WHAT IS NEEDED: Could you rewrite the material below, substituting "px" for every "pixels" and leaving everything else unchanged?

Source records
· · · ·
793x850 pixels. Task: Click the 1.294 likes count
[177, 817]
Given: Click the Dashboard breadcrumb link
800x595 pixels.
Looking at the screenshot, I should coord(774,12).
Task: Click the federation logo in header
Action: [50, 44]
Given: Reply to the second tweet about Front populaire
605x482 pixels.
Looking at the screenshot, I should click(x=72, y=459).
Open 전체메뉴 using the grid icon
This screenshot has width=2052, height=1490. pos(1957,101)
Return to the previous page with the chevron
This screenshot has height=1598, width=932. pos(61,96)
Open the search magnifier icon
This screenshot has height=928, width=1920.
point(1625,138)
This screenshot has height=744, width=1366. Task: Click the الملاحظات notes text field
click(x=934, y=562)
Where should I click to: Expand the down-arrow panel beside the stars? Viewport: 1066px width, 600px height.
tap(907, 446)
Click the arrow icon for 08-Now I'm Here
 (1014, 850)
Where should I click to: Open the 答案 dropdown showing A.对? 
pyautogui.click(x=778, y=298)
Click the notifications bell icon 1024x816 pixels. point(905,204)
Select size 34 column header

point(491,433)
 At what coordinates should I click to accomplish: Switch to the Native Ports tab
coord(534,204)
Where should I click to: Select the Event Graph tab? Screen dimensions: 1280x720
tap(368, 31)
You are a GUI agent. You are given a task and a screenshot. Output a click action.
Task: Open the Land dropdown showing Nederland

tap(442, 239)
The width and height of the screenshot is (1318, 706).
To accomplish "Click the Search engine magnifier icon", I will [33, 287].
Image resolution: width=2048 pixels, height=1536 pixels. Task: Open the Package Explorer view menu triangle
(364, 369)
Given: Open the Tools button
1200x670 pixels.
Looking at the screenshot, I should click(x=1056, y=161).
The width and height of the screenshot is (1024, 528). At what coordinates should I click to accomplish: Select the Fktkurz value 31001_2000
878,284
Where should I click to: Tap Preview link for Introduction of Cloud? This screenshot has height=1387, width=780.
· · · ·
FINISHED TASK:
793x850 px. Task: Click the 1.294 likes count
[177, 817]
Given: Click the Dashboard breadcrumb link
800x595 px.
Looking at the screenshot, I should coord(774,12).
Task: Click the federation logo in header
Action: [50, 44]
Given: Reply to the second tweet about Front populaire
605x482 px.
Looking at the screenshot, I should click(x=72, y=459).
Open 전체메뉴 using the grid icon
This screenshot has width=2052, height=1490. pos(1957,101)
Return to the previous page with the chevron
This screenshot has height=1598, width=932. pos(61,96)
Open the search magnifier icon
This screenshot has height=928, width=1920.
point(1625,138)
This screenshot has height=744, width=1366. Task: Click the الملاحظات notes text field
click(x=934, y=562)
Where should I click to: Expand the down-arrow panel beside the stars? Viewport: 1066px width, 600px height.
tap(907, 446)
Click the arrow icon for 08-Now I'm Here
 (1014, 850)
Where should I click to: Open the 答案 dropdown showing A.对? 
pyautogui.click(x=778, y=298)
Click the notifications bell icon 1024x816 px. point(905,204)
Select size 34 column header

point(491,433)
 At what coordinates should I click to accomplish: Switch to the Native Ports tab
coord(534,204)
Where should I click to: Select the Event Graph tab? Screen dimensions: 1280x720
tap(368, 31)
You are a GUI agent. You are given a task and a screenshot. Output a click action.
Task: Open the Land dropdown showing Nederland

tap(442, 239)
The width and height of the screenshot is (1318, 706).
To accomplish "Click the Search engine magnifier icon", I will [33, 287].
Image resolution: width=2048 px, height=1536 px. Task: Open the Package Explorer view menu triangle
(364, 369)
Given: Open the Tools button
1200x670 px.
Looking at the screenshot, I should click(x=1056, y=161).
The width and height of the screenshot is (1024, 528). At what coordinates should I click to accomplish: Select the Fktkurz value 31001_2000
878,284
Where should I click to: Tap Preview link for Introduction of Cloud? This screenshot has height=1387, width=780.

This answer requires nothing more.